__WHAT IS REQUIRED__:
In the records below, the line containing "This screenshot has" is the first to keep. Retype it and all later lines exactly, through the end.

__DATA FOR THIS TASK__:
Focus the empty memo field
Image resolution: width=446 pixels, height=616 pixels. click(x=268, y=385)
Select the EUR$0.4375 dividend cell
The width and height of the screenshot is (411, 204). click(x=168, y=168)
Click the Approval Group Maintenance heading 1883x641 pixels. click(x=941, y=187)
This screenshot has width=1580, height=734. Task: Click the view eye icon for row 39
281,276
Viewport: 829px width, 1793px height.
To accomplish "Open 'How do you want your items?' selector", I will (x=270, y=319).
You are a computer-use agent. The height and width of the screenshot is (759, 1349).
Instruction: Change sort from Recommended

__OUTPUT FOR THIS EXERCISE__:
This screenshot has width=1580, height=734. Task: Click the view eye icon for row 39
281,276
Viewport: 829px width, 1793px height.
To accomplish "Open 'How do you want your items?' selector", I will (x=270, y=319).
You are a computer-use agent. The height and width of the screenshot is (759, 1349).
Instruction: Change sort from Recommended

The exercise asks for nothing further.